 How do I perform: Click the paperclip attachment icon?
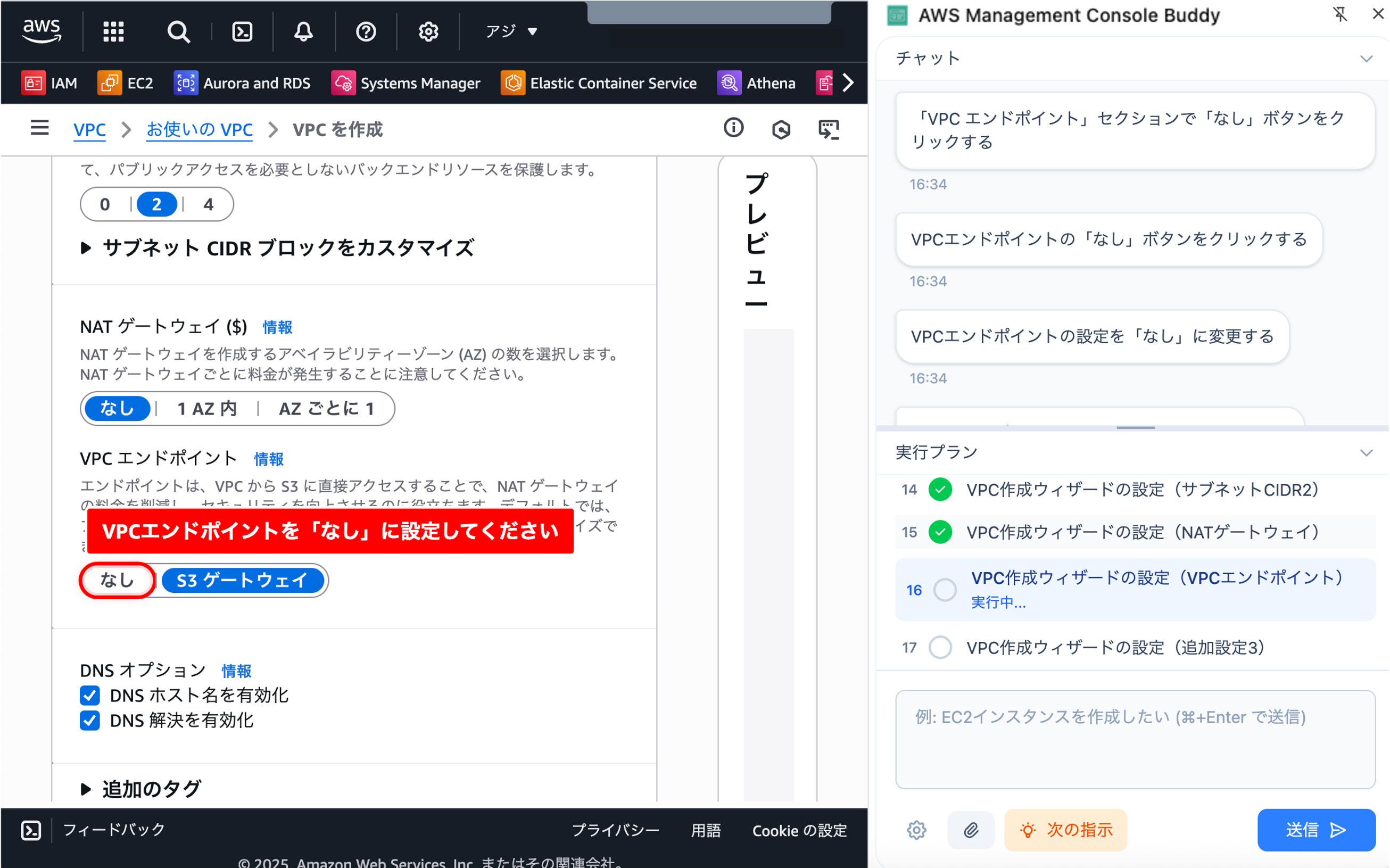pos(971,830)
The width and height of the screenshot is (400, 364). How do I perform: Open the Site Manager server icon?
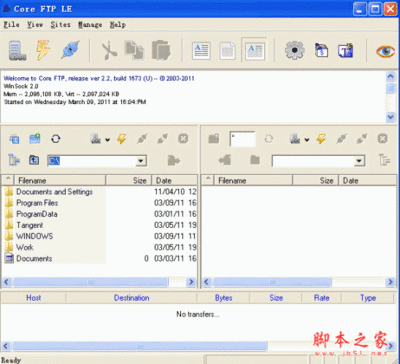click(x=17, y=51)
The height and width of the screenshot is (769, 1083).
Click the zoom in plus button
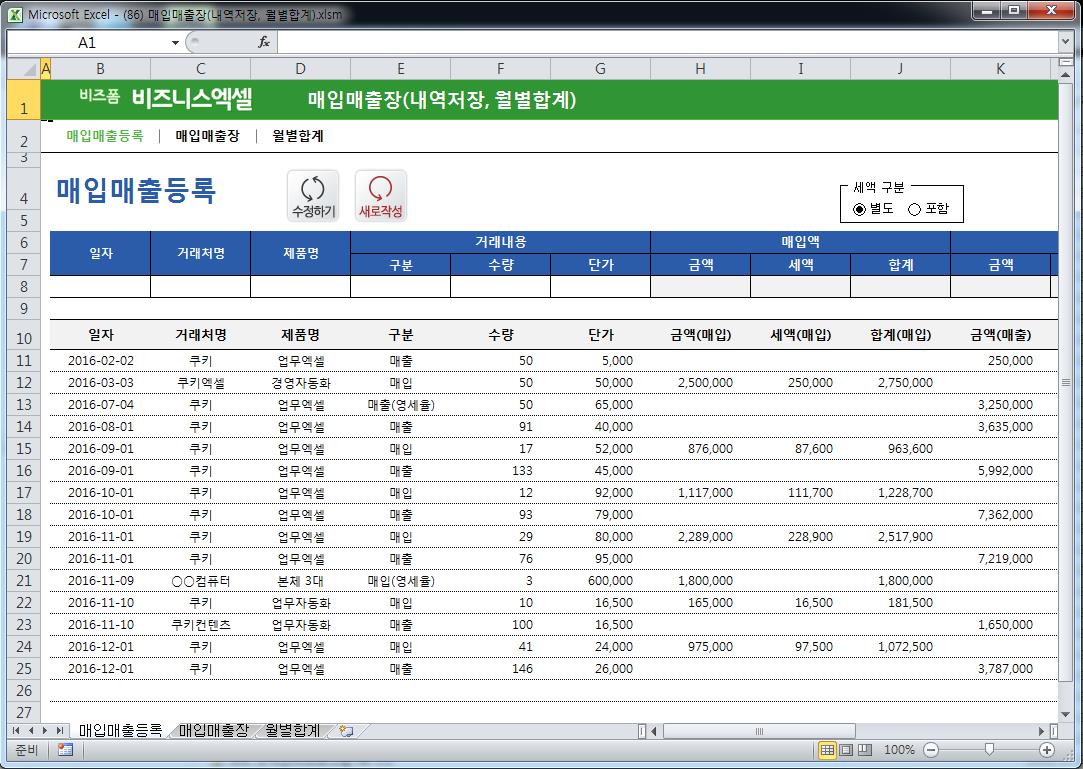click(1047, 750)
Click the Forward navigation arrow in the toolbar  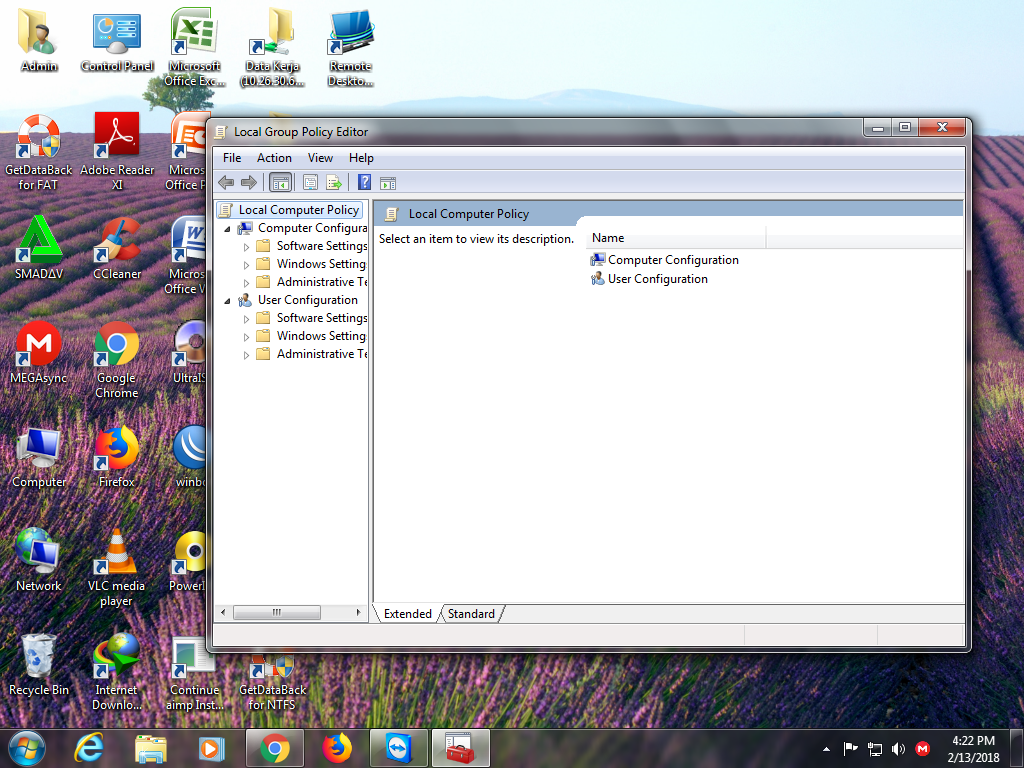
◆ ◆ ◆ ◆
Gib jede Zeile der Einträge zurück, in der das Wort „screenshot“ vorkommt, und beachte dabei die Groß- und Kleinschreibung.

The width and height of the screenshot is (400, 364). How do I perform: Open the Site Manager server icon?
The height and width of the screenshot is (769, 1083).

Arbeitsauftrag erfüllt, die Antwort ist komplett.